• [SET EXERCISE] Return each line of the material below that contains the word "click". Uppercase and lowercase letters count as different.

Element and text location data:
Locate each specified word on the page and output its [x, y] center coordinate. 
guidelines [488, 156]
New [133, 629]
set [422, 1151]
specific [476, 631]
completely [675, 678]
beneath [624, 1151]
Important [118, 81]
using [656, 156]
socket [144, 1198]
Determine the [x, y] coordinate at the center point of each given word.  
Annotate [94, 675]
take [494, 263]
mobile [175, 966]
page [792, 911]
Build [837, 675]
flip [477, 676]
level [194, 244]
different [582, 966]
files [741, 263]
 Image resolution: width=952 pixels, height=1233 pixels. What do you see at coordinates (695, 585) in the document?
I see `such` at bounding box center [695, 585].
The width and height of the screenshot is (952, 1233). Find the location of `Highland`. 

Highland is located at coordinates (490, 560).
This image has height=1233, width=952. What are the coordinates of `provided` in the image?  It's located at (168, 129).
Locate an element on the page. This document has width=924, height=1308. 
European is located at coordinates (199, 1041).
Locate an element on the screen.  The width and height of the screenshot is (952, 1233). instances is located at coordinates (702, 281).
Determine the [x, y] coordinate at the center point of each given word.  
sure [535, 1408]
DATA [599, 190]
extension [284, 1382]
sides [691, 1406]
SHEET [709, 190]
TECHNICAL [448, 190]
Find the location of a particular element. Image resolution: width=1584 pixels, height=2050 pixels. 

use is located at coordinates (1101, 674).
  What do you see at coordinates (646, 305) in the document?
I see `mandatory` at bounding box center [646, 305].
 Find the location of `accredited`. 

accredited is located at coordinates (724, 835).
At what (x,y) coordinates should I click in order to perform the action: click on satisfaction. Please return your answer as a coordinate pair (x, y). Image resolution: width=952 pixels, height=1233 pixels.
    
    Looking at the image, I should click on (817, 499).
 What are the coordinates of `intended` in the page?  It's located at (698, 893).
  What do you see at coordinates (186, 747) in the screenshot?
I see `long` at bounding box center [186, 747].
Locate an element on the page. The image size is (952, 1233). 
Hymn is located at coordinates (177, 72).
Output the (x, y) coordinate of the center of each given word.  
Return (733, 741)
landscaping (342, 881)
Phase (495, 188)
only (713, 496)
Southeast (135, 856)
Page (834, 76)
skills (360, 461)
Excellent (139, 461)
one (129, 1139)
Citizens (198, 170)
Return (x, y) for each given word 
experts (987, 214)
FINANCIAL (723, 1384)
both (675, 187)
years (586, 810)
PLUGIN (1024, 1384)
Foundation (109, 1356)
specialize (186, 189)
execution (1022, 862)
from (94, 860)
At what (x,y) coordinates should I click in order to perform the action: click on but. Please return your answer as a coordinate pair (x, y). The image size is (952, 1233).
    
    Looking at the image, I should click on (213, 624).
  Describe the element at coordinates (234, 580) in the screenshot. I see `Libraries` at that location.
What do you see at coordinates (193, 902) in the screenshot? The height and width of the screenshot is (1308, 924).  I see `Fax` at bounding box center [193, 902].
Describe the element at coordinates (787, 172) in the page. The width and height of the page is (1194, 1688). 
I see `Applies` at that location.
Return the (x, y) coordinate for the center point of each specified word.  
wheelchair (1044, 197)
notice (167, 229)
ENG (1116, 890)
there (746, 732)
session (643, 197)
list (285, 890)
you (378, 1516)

• [WRITTEN SOLUTION]
At what (x,y) coordinates should I click in order to perform the action: click on satisfaction. Please return your answer as a coordinate pair (x, y). Image resolution: width=952 pixels, height=1233 pixels.
    Looking at the image, I should click on (817, 499).
At what (x,y) coordinates should I click in order to perform the action: click on but. Please return your answer as a coordinate pair (x, y). The image size is (952, 1233).
    Looking at the image, I should click on (213, 624).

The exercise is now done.